[Data records]

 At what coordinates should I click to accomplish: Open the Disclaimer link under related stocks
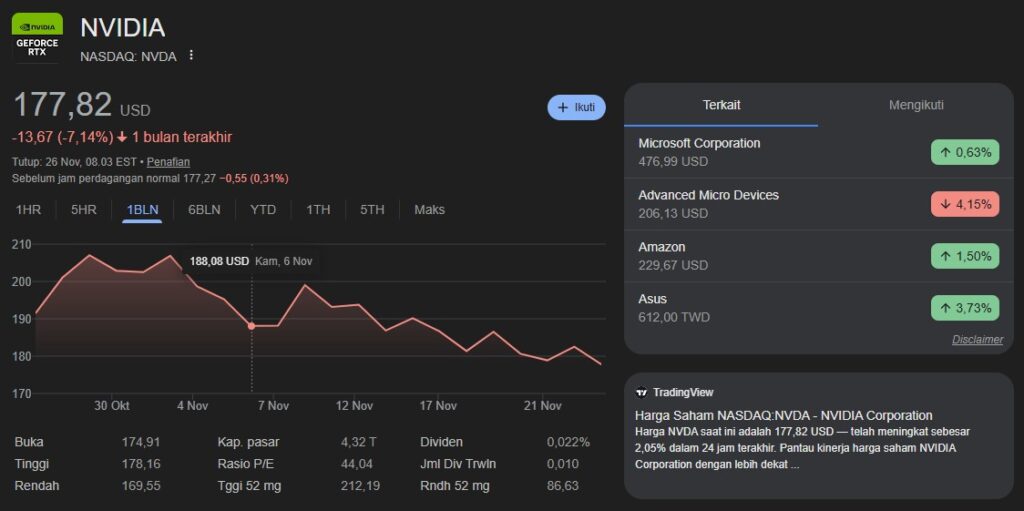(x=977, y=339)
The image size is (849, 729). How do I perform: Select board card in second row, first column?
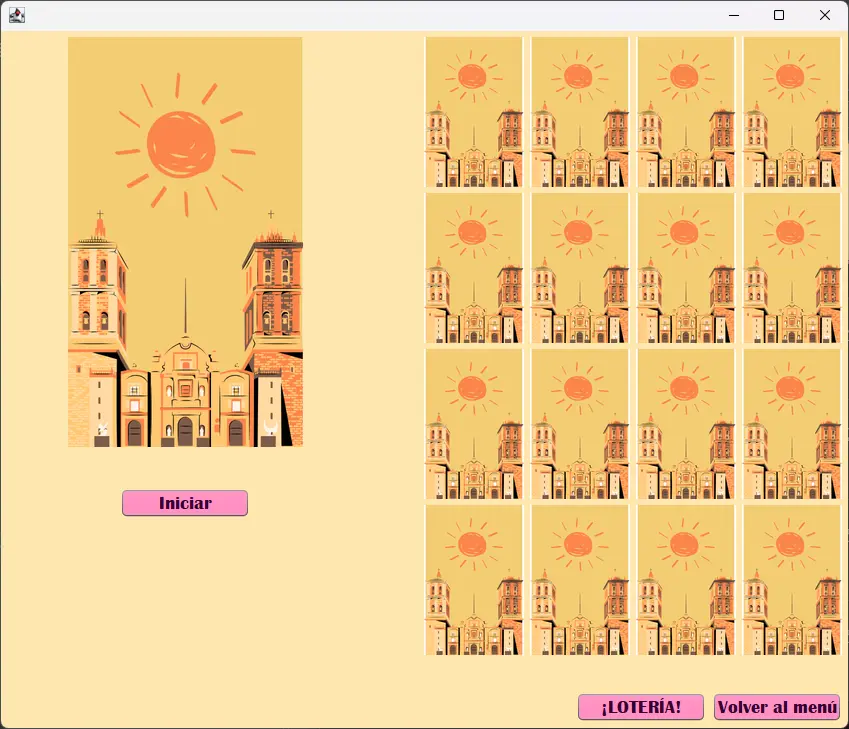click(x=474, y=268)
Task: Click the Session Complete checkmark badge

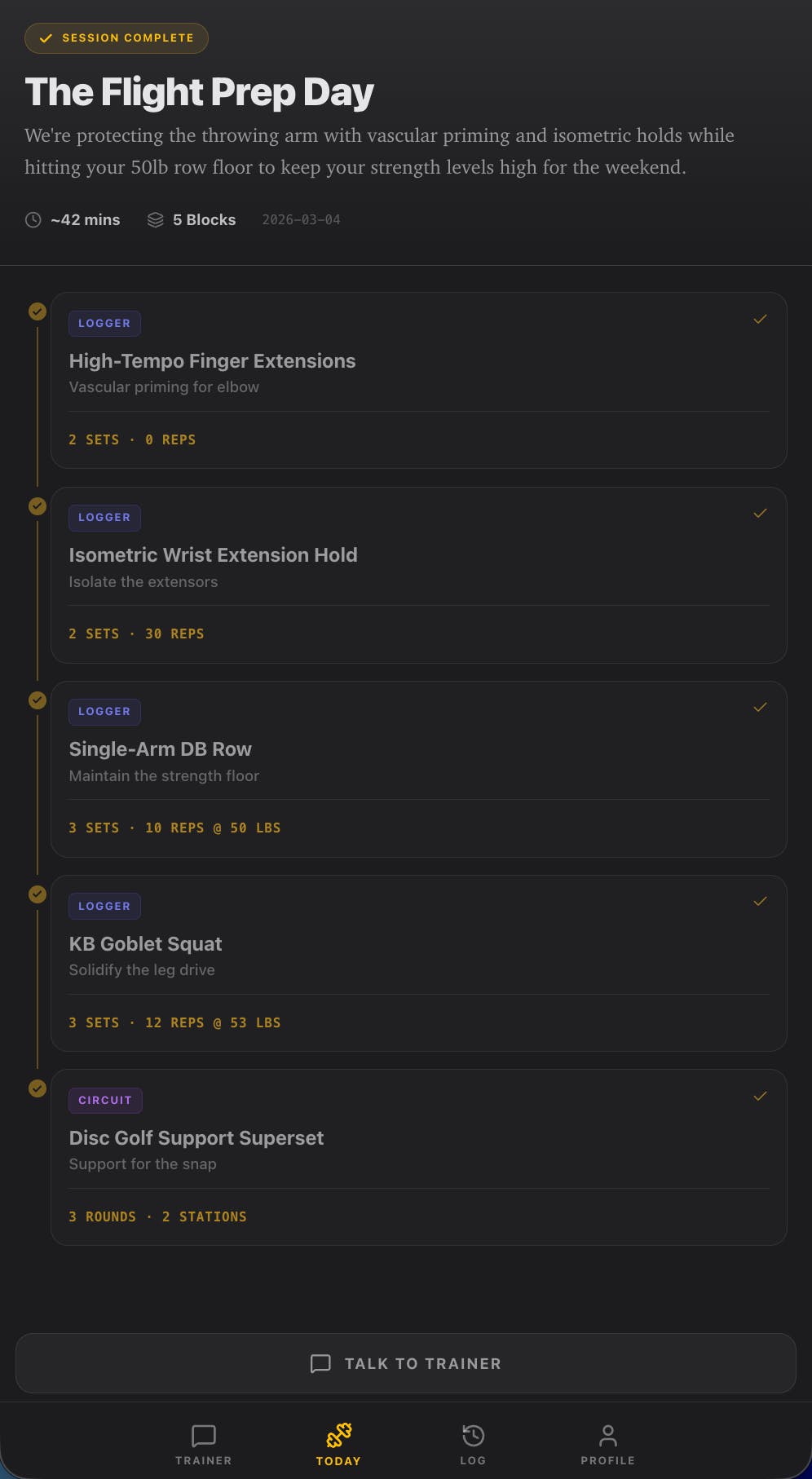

TASK REQUIREMENTS:
Format the lines of the material, starting at the line that contains "The image size" and ending with the last line above, as a JSON list of strings with one string per line and no blank lines. Leave the pictures out.

SOLUTION TO THE PROBLEM:
[
  "The image size is (849, 729). How do I perform: Select board card in second row, first column?",
  "click(x=474, y=268)",
  "Task: Click the Session Complete checkmark badge"
]